Dashboard access filtering via ABAC for users via AWS Cognito

Hi all,

My current setup is in AWS with Kibana 6.7.0 deployed. Inside AWS I'm using SSO for my company login, I have also a Cognito user pool in place which is Federated with the on prem ADFS and everything works like a charm, including the login to Kibana.
I have several Lambdas inside AWS that scan multiple AWS accounts for specific compliance checks, data gets into Elasticsearch and I built a Kibana dashboard for querying the data.

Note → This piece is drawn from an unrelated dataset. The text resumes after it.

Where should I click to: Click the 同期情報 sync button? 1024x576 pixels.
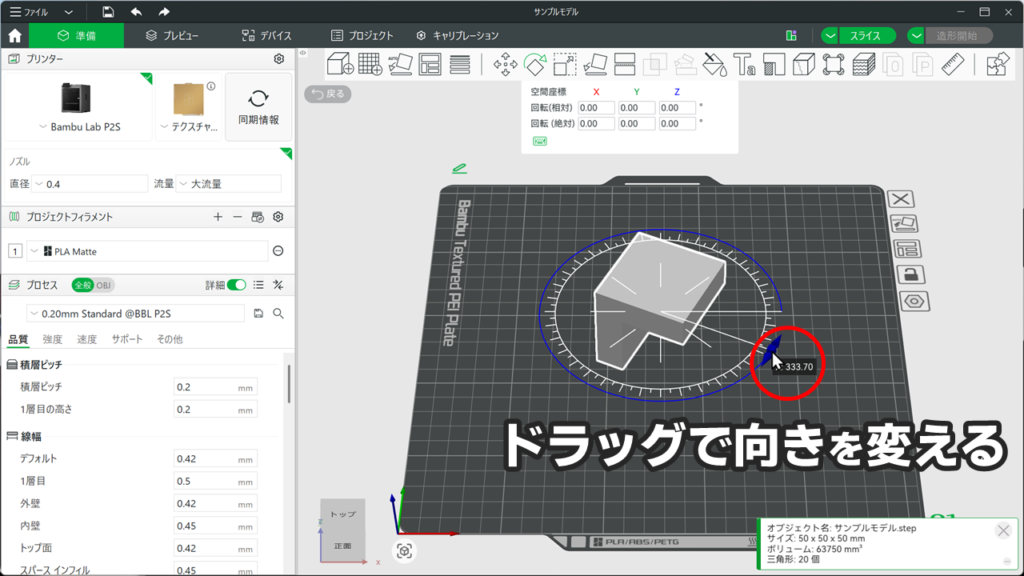258,107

My issue is that I don't know how to create an access method for the dashboard to separate the shown data based on each SSO users permissions. The dashboard is querying ES based on a field called account name which is a string. After that field is selected, I am able to see specific information for that account. My concern is that I want users to only be able to query data based on the account they have access too. How can I make an SSO/Cognito user to not be able to query the data for all values in the specific field? Is there a way to create a dashboard with ABAC?

Thanks.

Hi,
DLS is what will cover you needs on limiting access to documents based on user roles. Then depending on your security configuration (OIDC, SAML, etc) you can map groups of users to specific roles for which you set up DLS already.
https://www.elastic.co/guide/en/elasticsearch/reference/7.4/field-and-document-access-control.html
But if you're using AWS Elasticsearch service, this won't be available for them.